Agricultural Research Service

Research Project: PECAN CULTIVATION AND DISEASE MANAGEMENT

Location: Fruit and Nut Research

Title: Effect of the duration of inoculum exposure on development of citrus canker symptoms on seedlings of Swingle citrumelo

Authors
item Bock, Clive
item Graham, Jim -
item Gottwald, Timothy
item Cook, Amanda -
item Parker, Parker -

Submitted to: European Journal of Plant Pathology
Publication Type: Peer Reviewed Journal
Publication Acceptance Date: December 5, 2012
Publication Date: January 29, 2014
Citation: Bock, C.H., Graham, J.H., Gottwald, T.R., Cook, A.Z., Parker, P.P. 2014. Effect of the duration of inoculum exposure on development of citrus canker symptoms on seedlings of Swingle citrumelo. European Journal of Plant Pathology. 138:237-245.

Interpretive Summary: Citrus canker, caused by the plant pathogenic bacterium Xanthomonas citri subsp. citri, Xcc, is a serious disease of citrus in Florida. Canker causes yield loss and cankered fruit are subject to trade restrictions. Cultural management techniques such as windbreaks may work by not only reducing wind speed, but also reducing the period of exposure of susceptible foliage or fruit to those wind speeds that support infection from incoming inoculum. To investigate the effect of exposure period to inoculum of Xcc, seedlings of canker-susceptible Swingle citrumelo were exposed to sprayed inoculum for increasing periods at different wind speeds. The incidence and severity of citrus canker most often increased with longer periods of exposure to inoculum, especially so at wind speeds of =16 m/sec. There was a linear relationship between period of exposure to inoculum and incidence and severity of citrus canker. These results support attempts to minimize exposure of canker-susceptible citrus when wind speed is highest and inoculum is available, and thus windbreaks may help minimize periods of exposure to splashed inoculum in high winds.

Technical Abstract: Citrus canker (Xanthomonas citri subsp. citri, Xcc) is one of the most serious diseases citrus in Florida, and elsewhere in the world. The disease causes yield loss and some fresh fruit trade restrictions may apply. Cultural management techniques such as windbreaks may work by not only reducing wind speed, but also reducing the period of exposure of susceptible foliage or fruit to those wind speeds that support infection from incoming inoculum. To investigate the effect of exposure period to inoculum of Xcc, seedlings of canker-susceptible Swingle citrumelo were exposed to sprayed inoculum for increasing periods at different wind speeds.
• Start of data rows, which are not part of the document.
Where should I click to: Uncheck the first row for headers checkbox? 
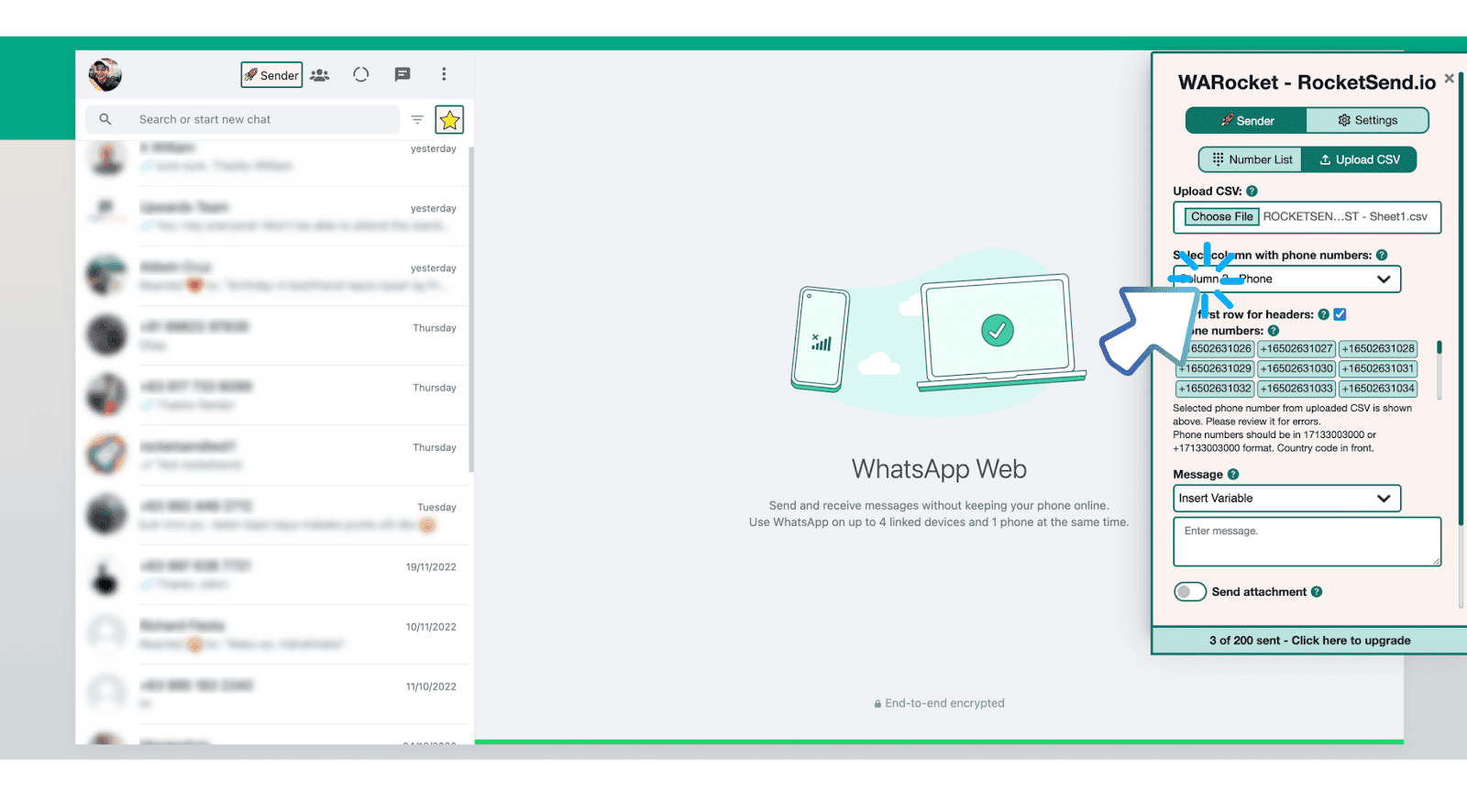pyautogui.click(x=1340, y=314)
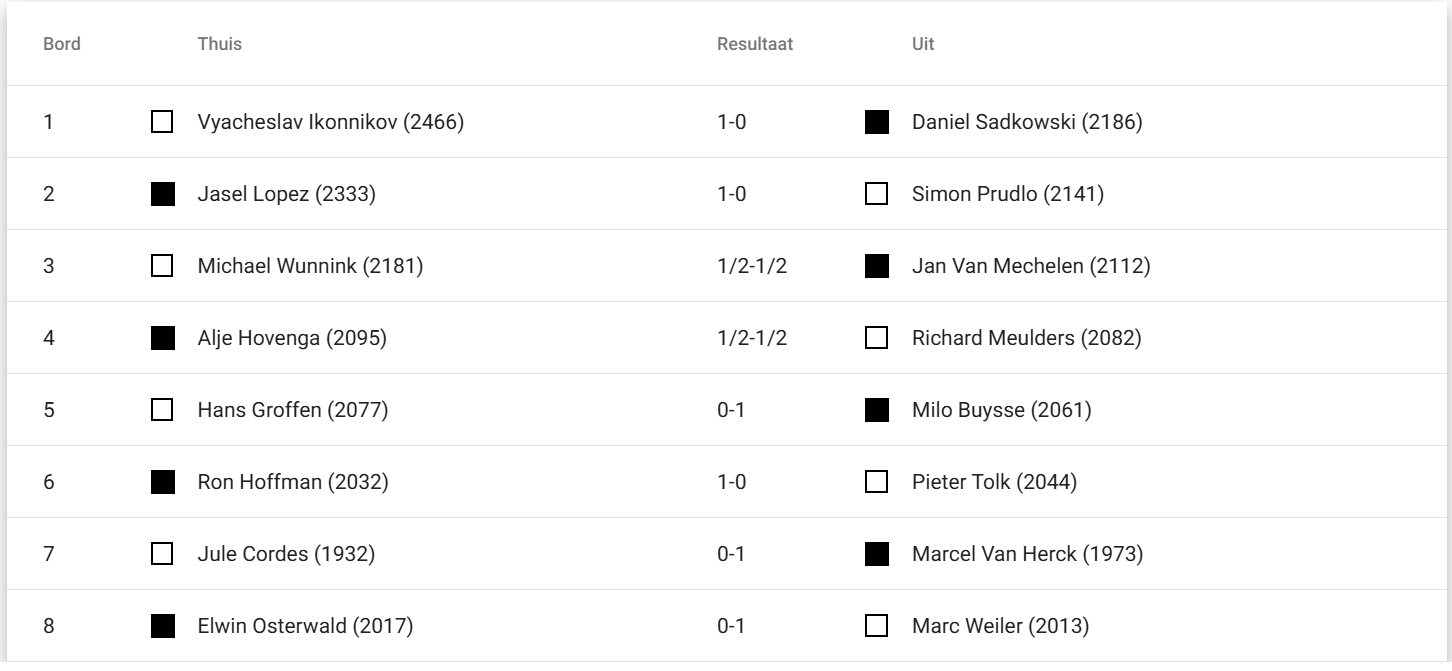
Task: Click white piece icon beside Simon Prudlo
Action: (x=876, y=194)
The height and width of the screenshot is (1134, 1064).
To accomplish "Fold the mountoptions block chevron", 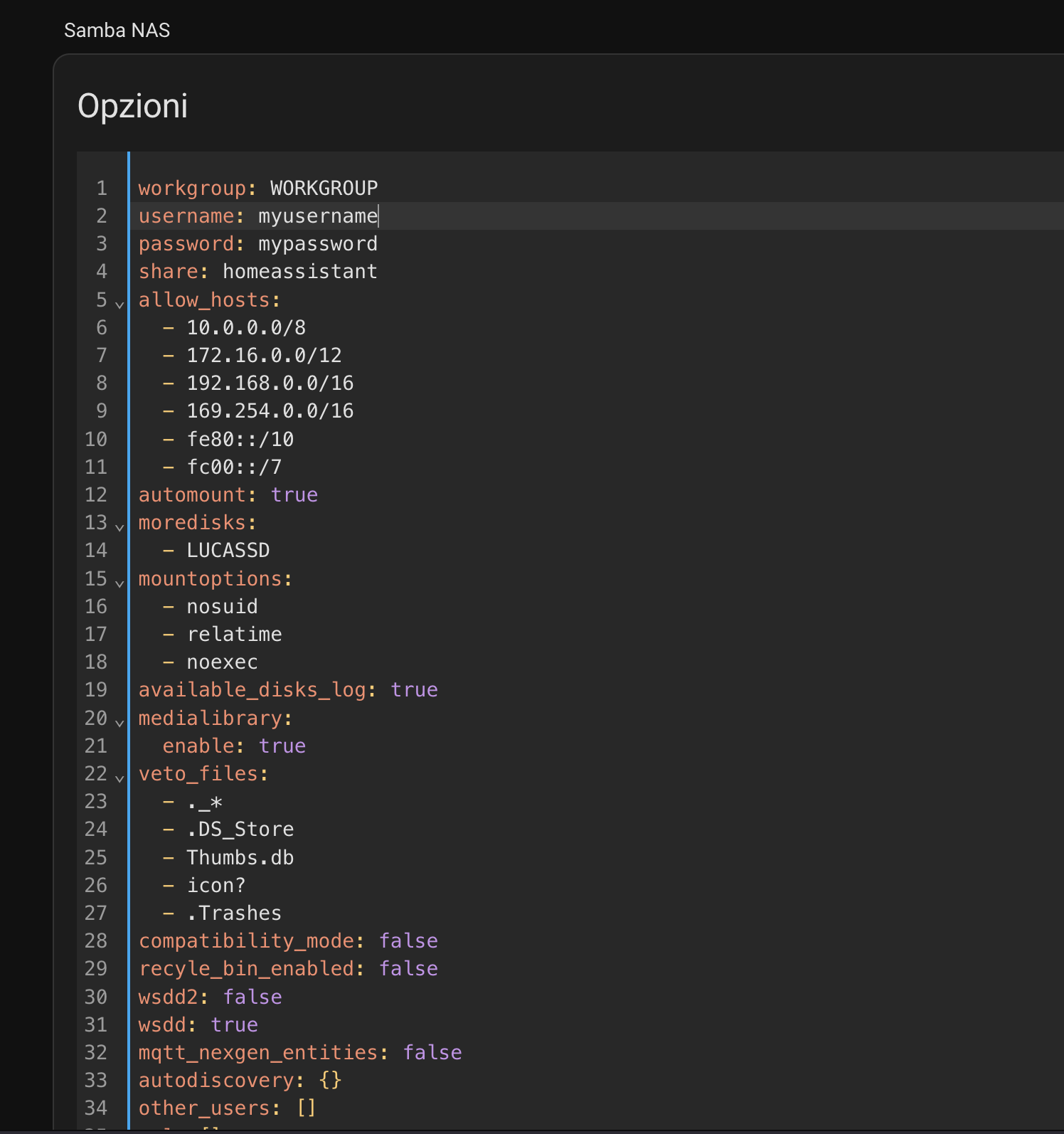I will tap(119, 583).
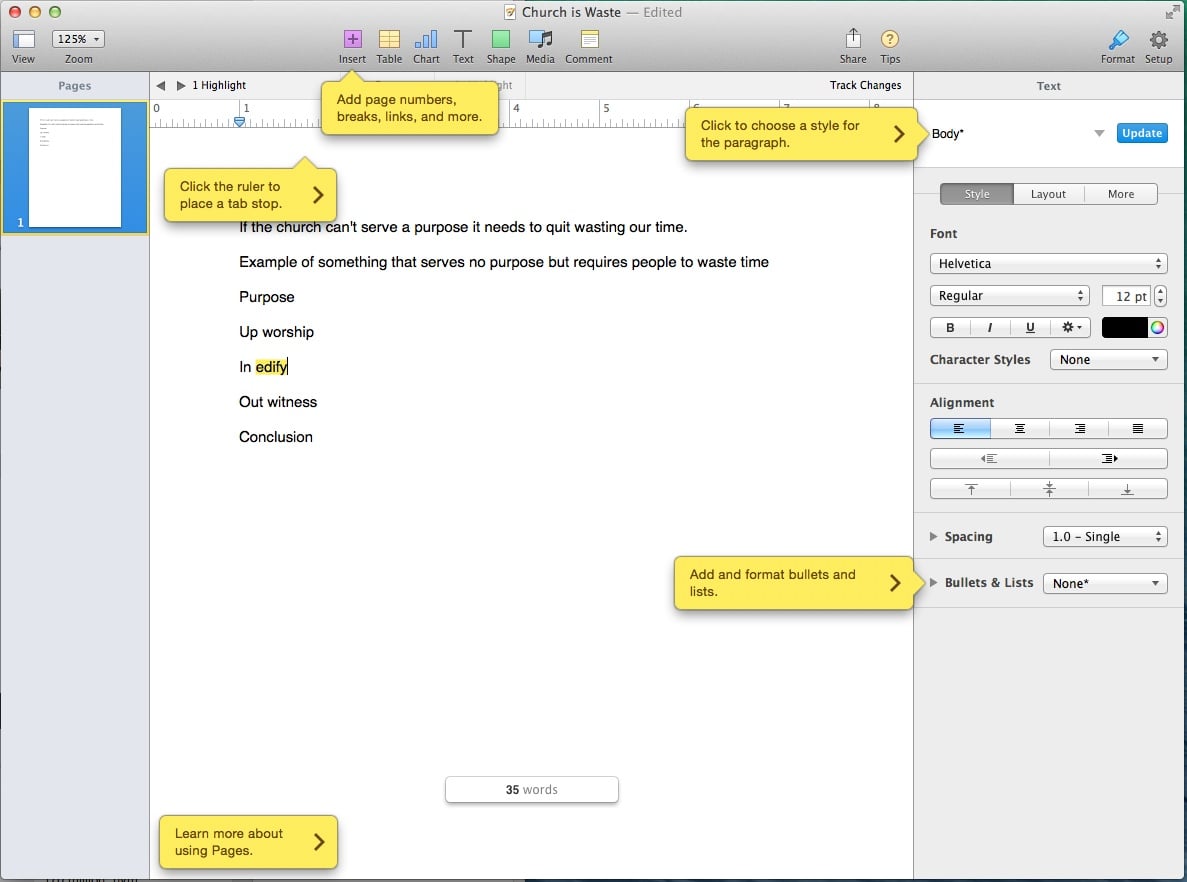Open the black text color swatch
The image size is (1187, 882).
[x=1124, y=328]
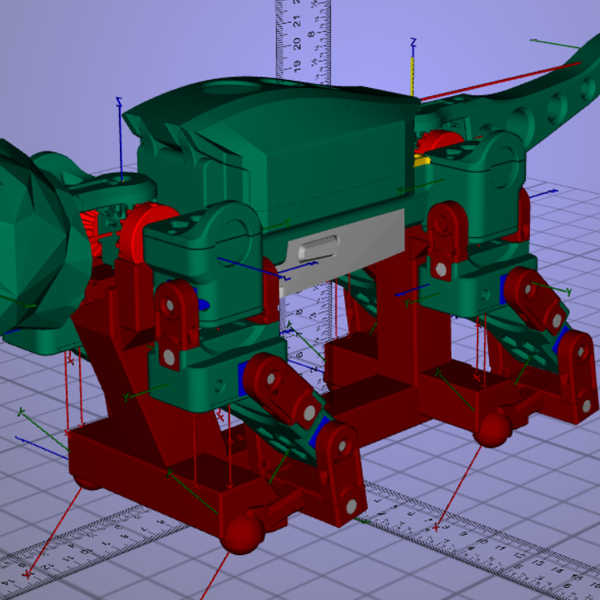Click the red ball foot on the right base
The width and height of the screenshot is (600, 600).
pyautogui.click(x=492, y=431)
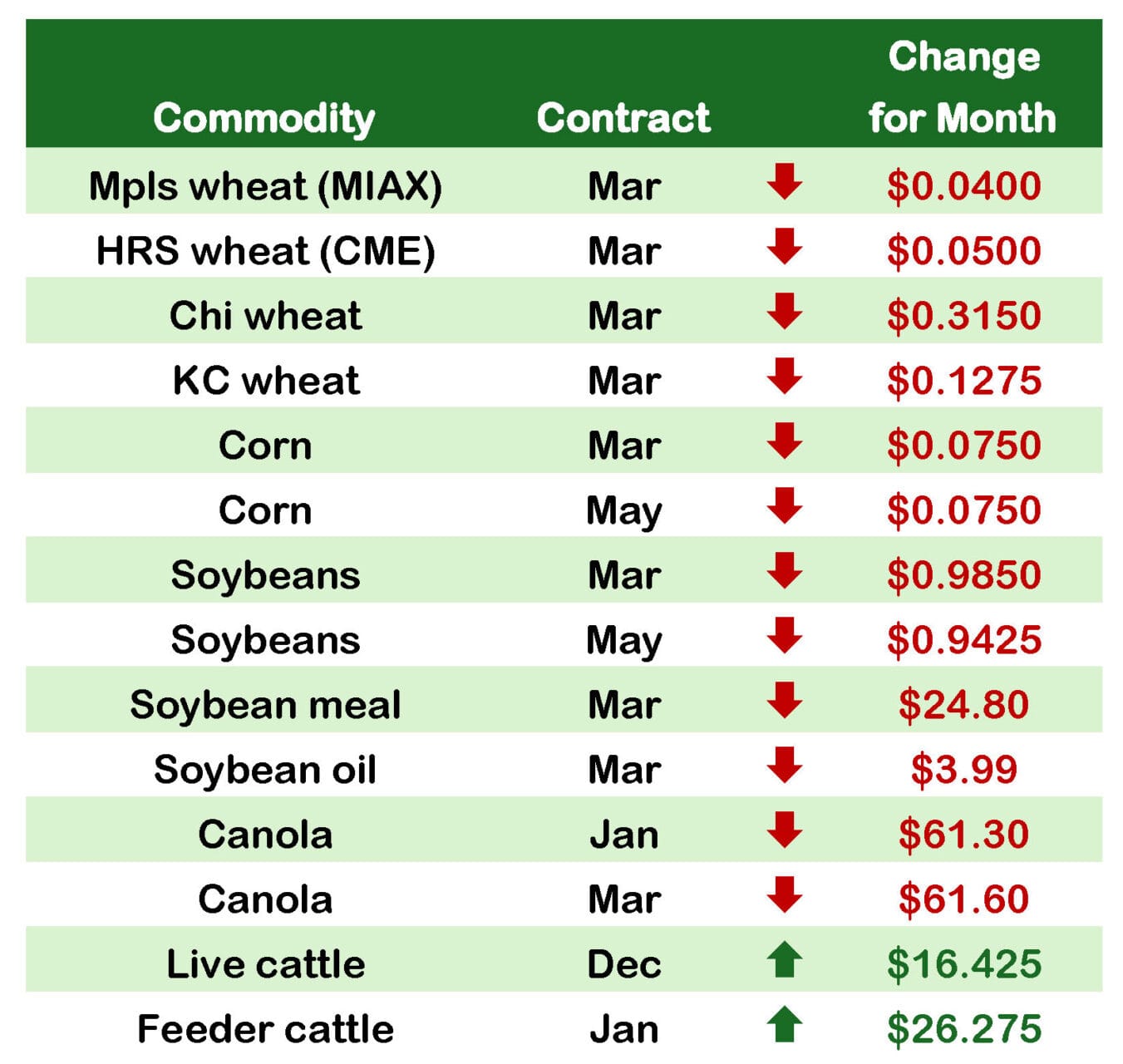Click the green up arrow for Live cattle
Screen dimensions: 1123x1064
784,960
The incidence and severity of citrus canker was assessed. In three experiments the incidence and severity of citrus canker most often increased with longer periods of exposure to inoculum, especially so at wind speeds of =16 m/sec compared to wind speeds of =5 m/sec (wind speed also increased disease incidence and severity). Regression analysis demonstrated relationships between period of exposure to inoculum and the percent infected leaves per plant, the number of lesions per plant, the number of lesions per infected leaf, and for the percent of infected leaves with lesions on the petioles at wind speeds of =16 m/sec (R2 = 0.16-0.72). Due to the effect of inoculum exposure period and wind speed, attempts should be made to minimize exposure of canker-susceptible citrus when wind speed is highest and inoculum is available, and windbreaks may help minimize periods of exposure to splashed inoculum in high winds.